- **TASK DIRECTIONS**
The response should contain all of the records, copied exactly, and none of the images.

___ RECORDS SHOWN

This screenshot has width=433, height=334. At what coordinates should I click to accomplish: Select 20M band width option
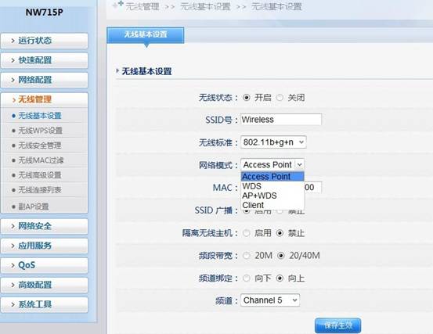tap(247, 256)
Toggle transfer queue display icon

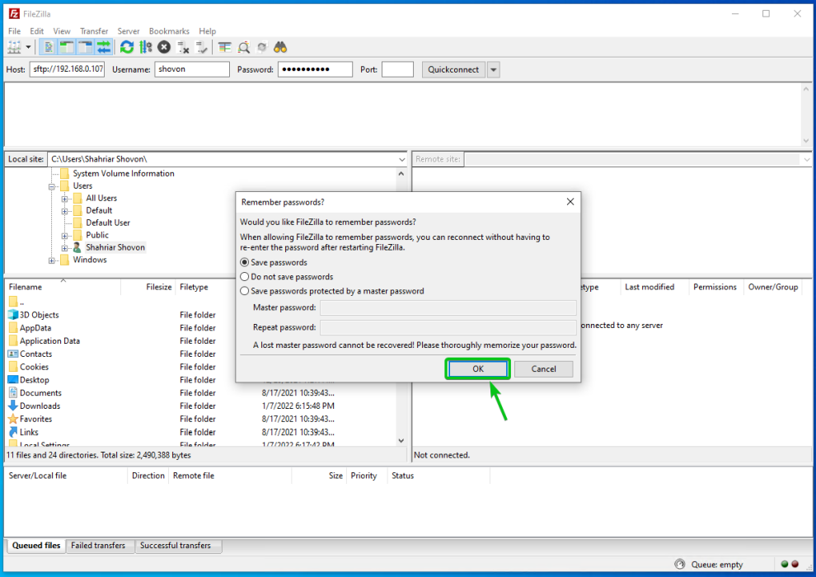(x=104, y=48)
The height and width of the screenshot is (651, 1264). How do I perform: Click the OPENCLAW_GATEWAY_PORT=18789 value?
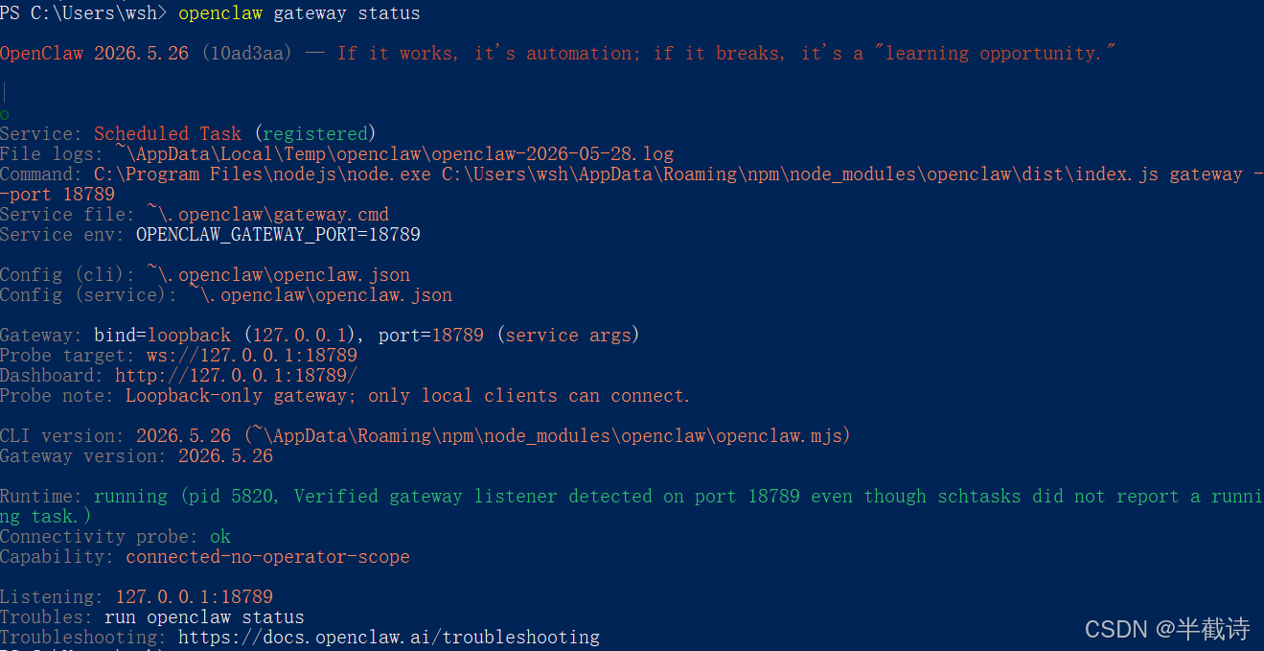278,235
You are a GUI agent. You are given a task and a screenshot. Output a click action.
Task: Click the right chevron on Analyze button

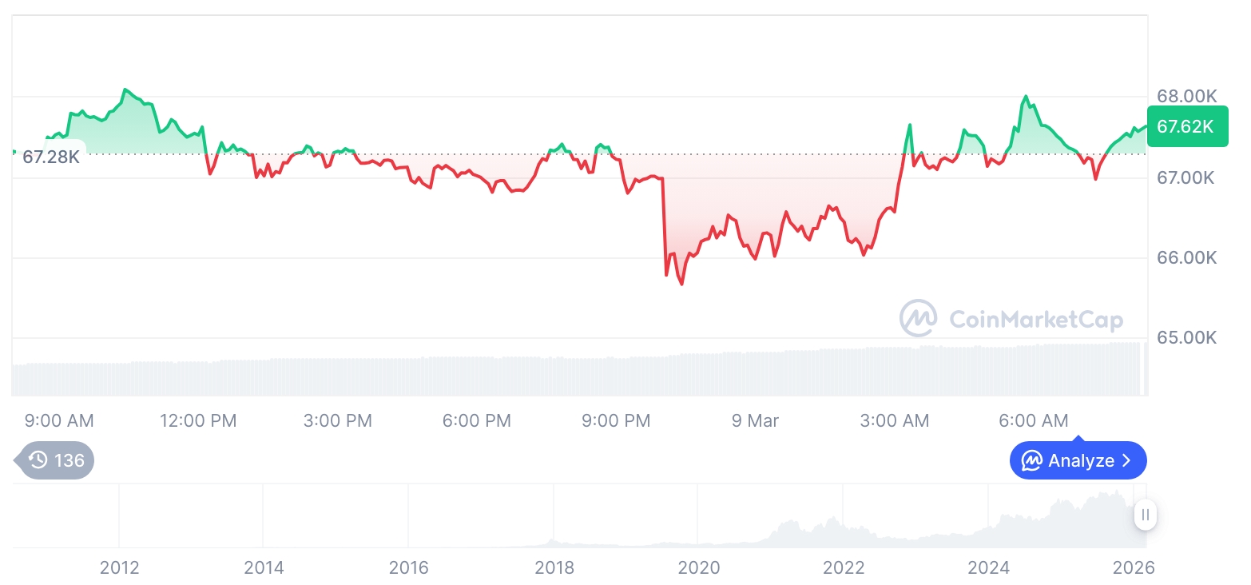(x=1126, y=460)
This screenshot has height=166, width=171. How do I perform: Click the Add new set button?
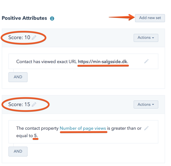tap(150, 18)
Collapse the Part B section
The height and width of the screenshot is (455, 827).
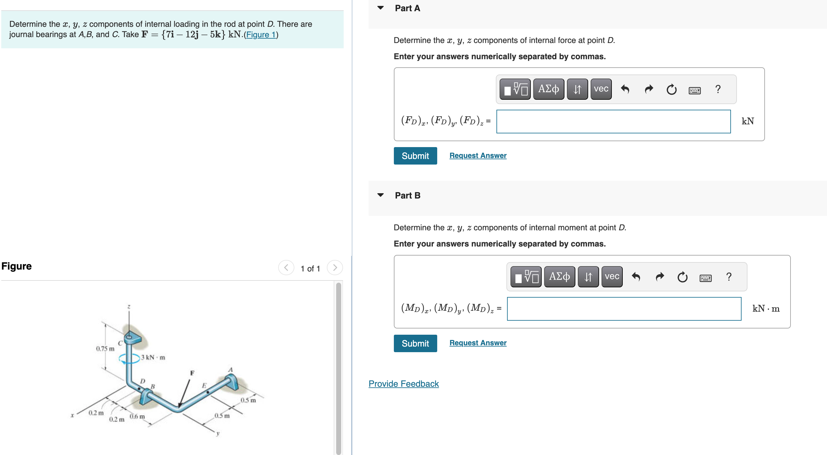pos(380,195)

______

- **ANSWER TO THIS TASK**
This screenshot has width=433, height=334. At what coordinates should I click to accomplish: Select 20M band width option
tap(247, 256)
Toggle transfer queue display icon

(x=104, y=48)
The height and width of the screenshot is (651, 1264). How do I perform: Click the OPENCLAW_GATEWAY_PORT=18789 value?
278,235
You are a GUI agent. You are given a task and a screenshot. Output a click action.
Task: Click the right chevron on Analyze button

(x=1126, y=460)
This screenshot has height=166, width=171. How do I perform: Click the Add new set button?
tap(150, 18)
Collapse the Part B section
The height and width of the screenshot is (455, 827).
pos(380,195)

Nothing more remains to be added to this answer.